When a table is a heap, there is no logical order to how data is stored. This means that each row is inserted right behind the next in the order recieved in the data pages. Because of this, if you update a record and it requires more space than it was initially allocated, and there isn't available space in the page it sits on, the entire row is moved to the end of the table, and a pointer called a forwarded record is left in its place. When you do a scan on the data, the database engine reads the pages in allocation order, but everytime it finds a forwarded pointer, it has to lock the page, and go to the pointers location, and then share lock that page to read the data. Depending on how much change you generate on a given row, there could be dozens to hundreds of forwarded records, so you end up locking across the pages in the table to get the information. It would be possible for two select queries to cross lock each other on forwarded record lookups in theory, though I haven't ever seen it because I don't have any heaps in my databases.
When you create the clustered index, the forwarded record problem goes away completely, because the data is stored in a sorted order based on the clustered index key. If a row is updated and requires more space and none exists on the page that the row sits on, you get what is called a page split, where 1/2 the data on the page is moved to a new page and the update then succeeds. You can also get page splits when you insert a row that falls within the range of a page that is full. This is how the data is maintained in physical storage, and it is far better than a heap for almost all tables in a online transactional processing database.
If your other tables are heaps, run the query I provided above and change the table name out to see if there are forwarded records. Unless you have a really good reason for not having a clustered index, create one on a column that makes the most sense for there to be a clustered index on. Generally speaking this a column that would be used most often for searching, or a column that uniquely identifies the row and increments in a manner so as to not cause page splitting, (ie, a identity column that is the primary key).

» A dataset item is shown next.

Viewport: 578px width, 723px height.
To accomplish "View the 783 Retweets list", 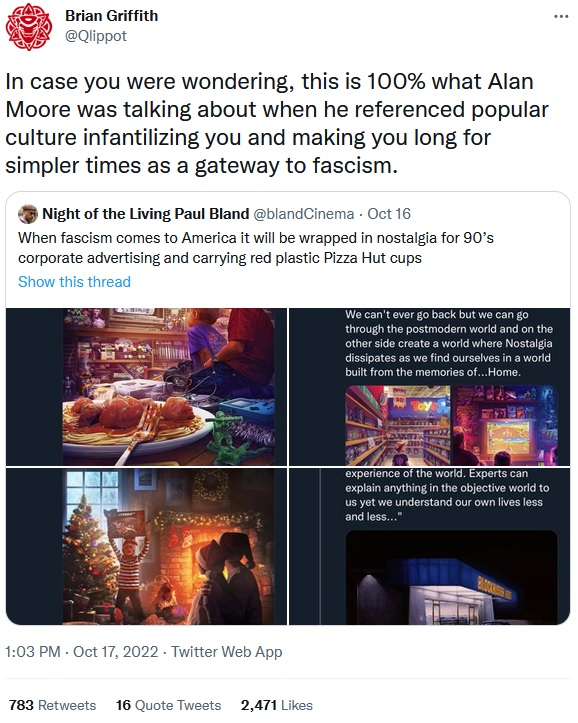I will pyautogui.click(x=53, y=705).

Speaking of primary key's, the fact that you have no clustered index also points to a lack of a primary key on the table in most cases. I say this because by default SQL Server creates a clustered index on the primary key of a table. I am not trying to be difficult on this post, I really want to help you solve this problem as deadlocks are one of my favorite problems to look at and solve. I like complex puzzles and deadlocks can really be the most complex things around at times. If you would like to see a picture that shows what I am describing above for forwarded records, let me know, and I will try my best to create one, but that is a really complex thing to try and show. I wish I knew how to do digital animation and make movies to show this stuff.
If you still have a deadlocking problem after creating the clustered index, please let us know and post the graph in this thread. I would be interested to see what it looks like.
For a good post on Forwarded Records and the problems they can create see:
Kalen Delaney : Geek City: What's Worse Than a Table Scan?
- Proposed As Answer by Deepak RangarajanModerator Tuesday, January 27, 2009 9:03 AM
-
Friday, December 05, 2008 5:08 AM
Thanks.
In our production, I have monitored it about 3days and no deadlock occurs after I have made 2 changes
1) Isolation level: change Serializable to ReadCommitted
2) Index: change non-clustered into clustered index
For your latest reply, It is useful to me.
-
Friday, December 05, 2008 5:29 AMModeratorThat is really good to hear, and what I would have expected after creating the clustered index. I guess somewhere within this thread we crossed communication, because until one of your last posts tonight, I was under the impression that you still hadn't created the clustered index. If you happen to encounter another deadlock on this table, please let us know. I don't expect that you will.